SET EXERCISE 1:
List every guarding option that the robotic arm safety article names.
SET EXERCISE 2:
Extend the article on robotic arm safety standards by writing the text that follows its last sentence.

الرئيسية/المدونة/Robotic Arm Safety Standards: What ISO 10218 and ISO/TS 15066 Mean for Your Facility
Industrial Automation7 دقائق قراءةMarch 28, 2026

Robotic Arm Safety Standards: What ISO 10218 and ISO/TS 15066 Mean for Your Facility

A practical guide to the safety standards that govern industrial and collaborative robot deployments.

Robotic arm safety is governed by a two-layer standard framework that applies to virtually every industrial deployment worldwide. Understanding what these standards require — and when they apply — is a compliance obligation for any facility deploying robotic automation, and a practical guide to safe cell design.

ISO 10218: The Foundation Standard

ISO 10218, published in two parts, defines safety requirements for industrial robots (Part 1: the robot itself) and for robot systems and integration (Part 2: the installation). Part 2 is the working document for safety engineers and integrators, covering risk assessment methodology, safeguarding requirements for different hazard zones, emergency stop functions, and the verification and validation testing required before a robot cell can be commissioned for production.

The standard's core principle is risk reduction in the following hierarchy: inherent safe design, safeguarding (guards and safety devices), and information (warnings and instructions). Guarding options include hard barriers, pressure-sensitive safety mats, safety light curtains, and safety laser scanners — each appropriate for different access patterns and cycle requirements.

ISO/TS 15066: Collaborative Operations

ISO/TS 15066 extends the framework specifically to human-robot collaborative operations — the scenarios where the robot and a human operator share workspace simultaneously. It defines four collaboration modes and, critically, the biomechanical contact force and pressure limits that define the boundary between safe contact and injury risk.

Target pointing data
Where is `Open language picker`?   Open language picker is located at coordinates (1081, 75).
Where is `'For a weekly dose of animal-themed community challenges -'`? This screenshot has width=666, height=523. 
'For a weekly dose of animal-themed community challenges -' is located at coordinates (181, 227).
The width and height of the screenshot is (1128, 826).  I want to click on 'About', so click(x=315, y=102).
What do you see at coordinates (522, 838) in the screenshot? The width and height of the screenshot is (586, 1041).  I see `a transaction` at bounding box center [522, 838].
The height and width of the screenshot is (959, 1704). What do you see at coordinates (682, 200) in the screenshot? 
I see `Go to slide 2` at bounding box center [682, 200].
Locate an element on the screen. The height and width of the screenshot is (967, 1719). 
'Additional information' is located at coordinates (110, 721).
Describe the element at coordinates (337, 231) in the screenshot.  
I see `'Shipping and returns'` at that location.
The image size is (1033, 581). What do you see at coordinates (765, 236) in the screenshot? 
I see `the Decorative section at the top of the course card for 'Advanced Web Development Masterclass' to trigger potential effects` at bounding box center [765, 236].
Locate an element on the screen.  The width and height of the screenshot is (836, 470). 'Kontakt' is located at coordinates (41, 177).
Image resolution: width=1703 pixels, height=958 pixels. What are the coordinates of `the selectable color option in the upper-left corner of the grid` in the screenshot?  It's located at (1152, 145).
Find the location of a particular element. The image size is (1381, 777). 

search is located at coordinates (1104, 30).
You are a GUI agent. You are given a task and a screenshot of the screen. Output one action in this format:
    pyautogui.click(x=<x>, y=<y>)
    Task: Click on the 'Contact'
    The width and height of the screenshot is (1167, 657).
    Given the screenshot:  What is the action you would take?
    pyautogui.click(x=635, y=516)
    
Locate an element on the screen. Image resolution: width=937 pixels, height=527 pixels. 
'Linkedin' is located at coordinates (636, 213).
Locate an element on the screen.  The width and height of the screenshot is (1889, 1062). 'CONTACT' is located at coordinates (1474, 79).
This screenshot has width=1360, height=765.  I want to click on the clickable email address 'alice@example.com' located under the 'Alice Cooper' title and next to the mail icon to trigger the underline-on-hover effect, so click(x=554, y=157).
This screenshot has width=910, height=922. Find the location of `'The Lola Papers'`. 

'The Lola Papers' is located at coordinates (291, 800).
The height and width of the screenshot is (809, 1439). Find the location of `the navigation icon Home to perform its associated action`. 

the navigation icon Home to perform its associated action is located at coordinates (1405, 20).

TASK OUTPUT 1:
Hard barriers, pressure-sensitive safety mats, safety light curtains, and safety laser scanners.

TASK OUTPUT 2:
These limits drive cobot speed restrictions: the robot must be slow enough that any contact event dissipates energy below the injury threshold for the relevant body region. The practical implication is that cobots operating in the speed range needed for high throughput are typically doing so in areas where the human has been removed, not in genuine collaborative mode.

Risk Assessment: The Project Deliverable

The legally relevant output of the safety standard framework is a documented risk assessment for the specific robot cell. This document identifies the hazards, assesses the severity and probability of harm, identifies the risk reduction measures applied, and records the residual risk after those measures are in place. In most jurisdictions, this document is required for CE marking (Europe) or as part of OSHA compliance documentation (US). Our engineering team produces this documentation as a standard project deliverable for every installation.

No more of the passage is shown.